Jarrod Wilson and Matthew Newell were two of three defendants who walked free from Maclean Court yesterday after the charges against them were dismissed.
Jarrod Wilson and Matthew Newell were two of three defendants who walked free from Maclean Court yesterday after the charges against them were dismissed. Rodney Stevens

Three walk from Riot court

JARROD Wilson, Matthew Newell and Jesse Marsden all walked free from Maclean Court yesterday after Magistrate John Andrews dismissed charges against them over the 2010 Valentine’s Day Yamba Riot.

That leaves six of the initial 10 adults still facing charges, following the dismissal of charges against Jay Winter on Monday, March 14.

Mr Andrews dismissed the charges against the three men after hearing “Prasad” applications on behalf of eight of the nine remaining defendants.

He said the evidence against the three men was lacking in weight and reliability and therefore they could not be convicted.

He refused the applications on behalf of Robert Harvey, Douglas Pearce, Dylan McNeill, Glen Ayres and Courtney Walker.

A relieved Mr Wilson said he was happy with the magistrate’s decision.

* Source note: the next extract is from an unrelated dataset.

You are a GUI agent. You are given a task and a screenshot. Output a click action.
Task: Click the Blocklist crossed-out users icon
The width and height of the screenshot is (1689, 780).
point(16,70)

“I am very relieved it is all over and I was always confident that I would be found not guilty,” he said.

Speaking on behalf Mr Marsden, solicitor Bob Thompson said: “My client is relieved that after a long and agonising ordeal his innocence has been established.”

Barrister Derek Shridhar said on behalf Mr Newell: “He is happy that the ordeal is over.”

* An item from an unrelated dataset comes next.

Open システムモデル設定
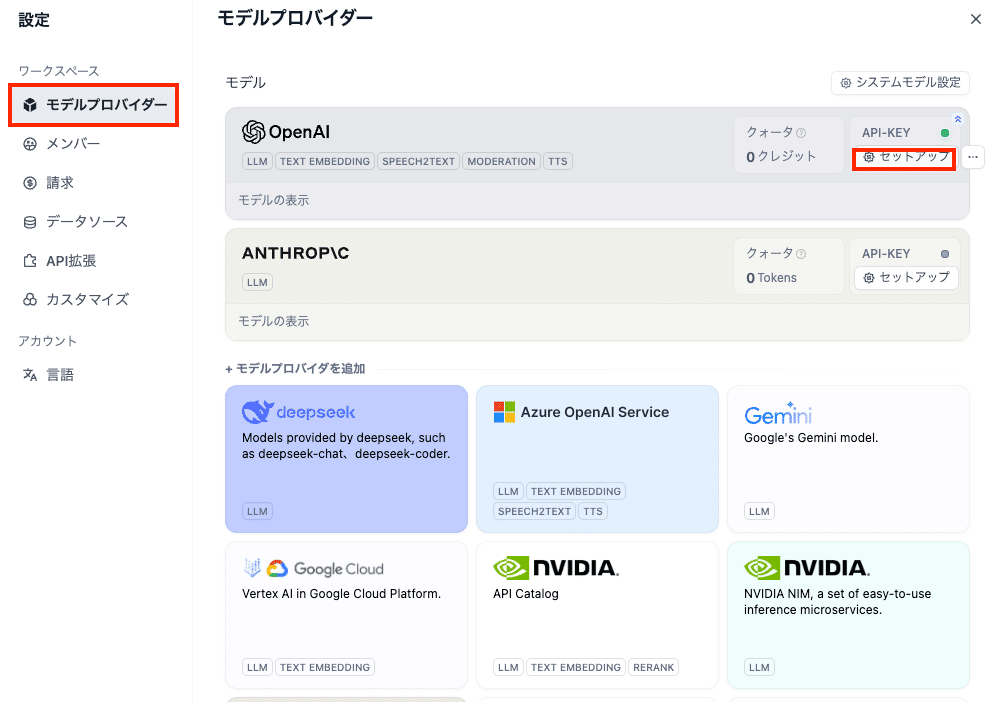Screen dimensions: 1001x702 [x=899, y=83]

“It’s been very stressful for him and his family and he is just glad to go back to work,” Mr Shridhar said.

Before the “Prasad” rulings, Mr Andrews set down March 28 at Grafton Court as the day for mention of the prosecution case against nine juveniles who have been charged over their part in the incident.

Craig McNeill gave evidence of being arrested and put in the back of the Yamba police vehicle before a volley of projectiles smashed the windscreen.

Under cross-examination, prosecutor Bob Hanzic questioned Mr McNeill saying “You didn’t condone what was happening”, to which Mr McNeill replied “That’s correct.”